The Seishin Chuo Kyokai church reportedly denied the allegations that were brought forward at the time. It has also denied the rape allegations against its leader, Tamotsu Kin, 61, putting aside outside criticism and doubts, and continues to operate.
Kin founded the Seishin Chuo Kyokai in Kyoto in 1986. In December 1987, the church received approval as a religious corporation from the Kyoto Prefectural Government.
Allegations about the church demanding donations were received by telephone in 1998.
In an investigation, the prefecture’s educational division, which manages religious corporations, questioned one executive besides Kin. The official denied the claim, saying, “Nothing like that is happening,” but the division issued instructions to the church to operate in an appropriate manner.
Afterwards, between 1999 and 2000, the church bought a restaurant that had closed and moved to its current location in Yawata, Kyoto Prefecture.
A follower allegedly raped by Kin and others who were victimized brought claims against the church on Dec. 31 last year. The caregivers of the follower were also present and said to Kin, “We want an apology.”
However, Kin denied allegations of rape, saying, “Have you got any evidence?” He also reportedly told those who approached him to “Go to hell.”

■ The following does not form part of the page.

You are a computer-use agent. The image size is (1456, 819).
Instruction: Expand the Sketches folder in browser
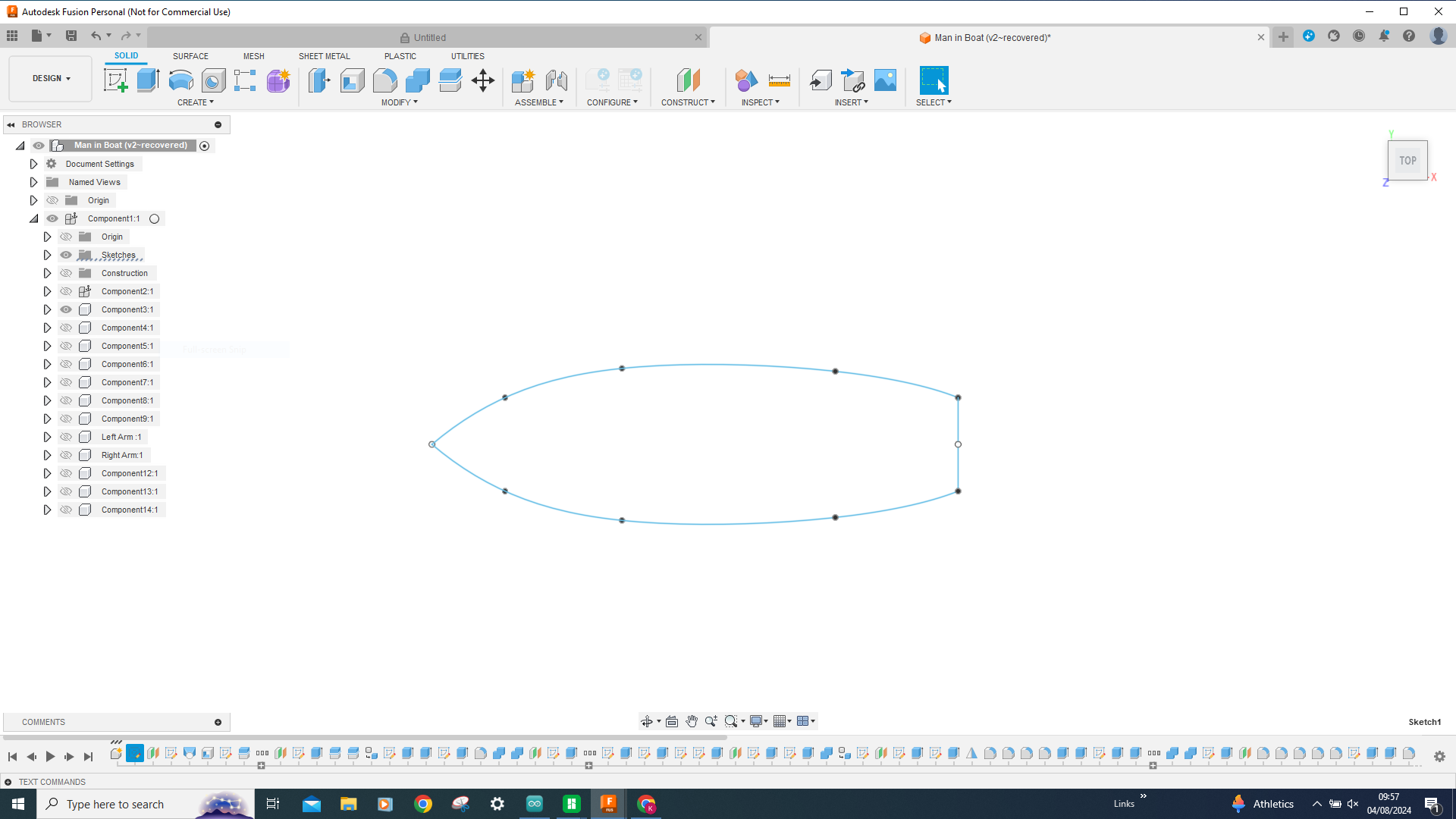click(x=46, y=254)
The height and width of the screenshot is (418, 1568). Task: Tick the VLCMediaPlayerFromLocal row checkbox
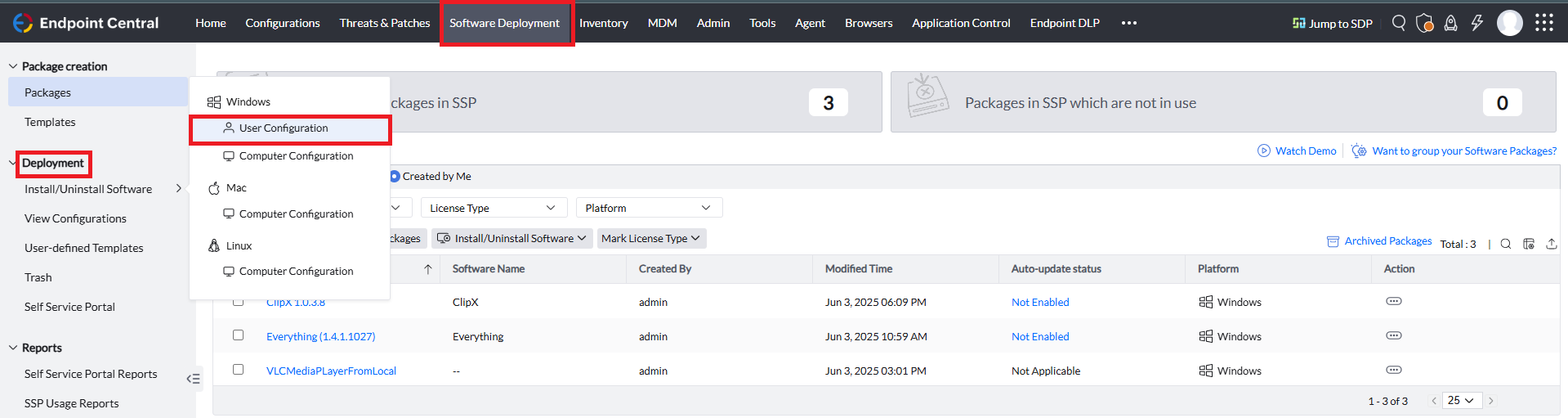click(x=238, y=370)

In February this year, four executives of the church besides Kin attended a meeting of victims who protested over the group’s activities. The executives denied allegations that Kin had raped a follower.
Commenting on the Kyoto Prefectural Government’s investigation in 1998, a prefectural government official said, “At the time, the religious corporation replied, ‘If there are any complaints, we will respond to them sincerely,’ so we merely issued them instructions.”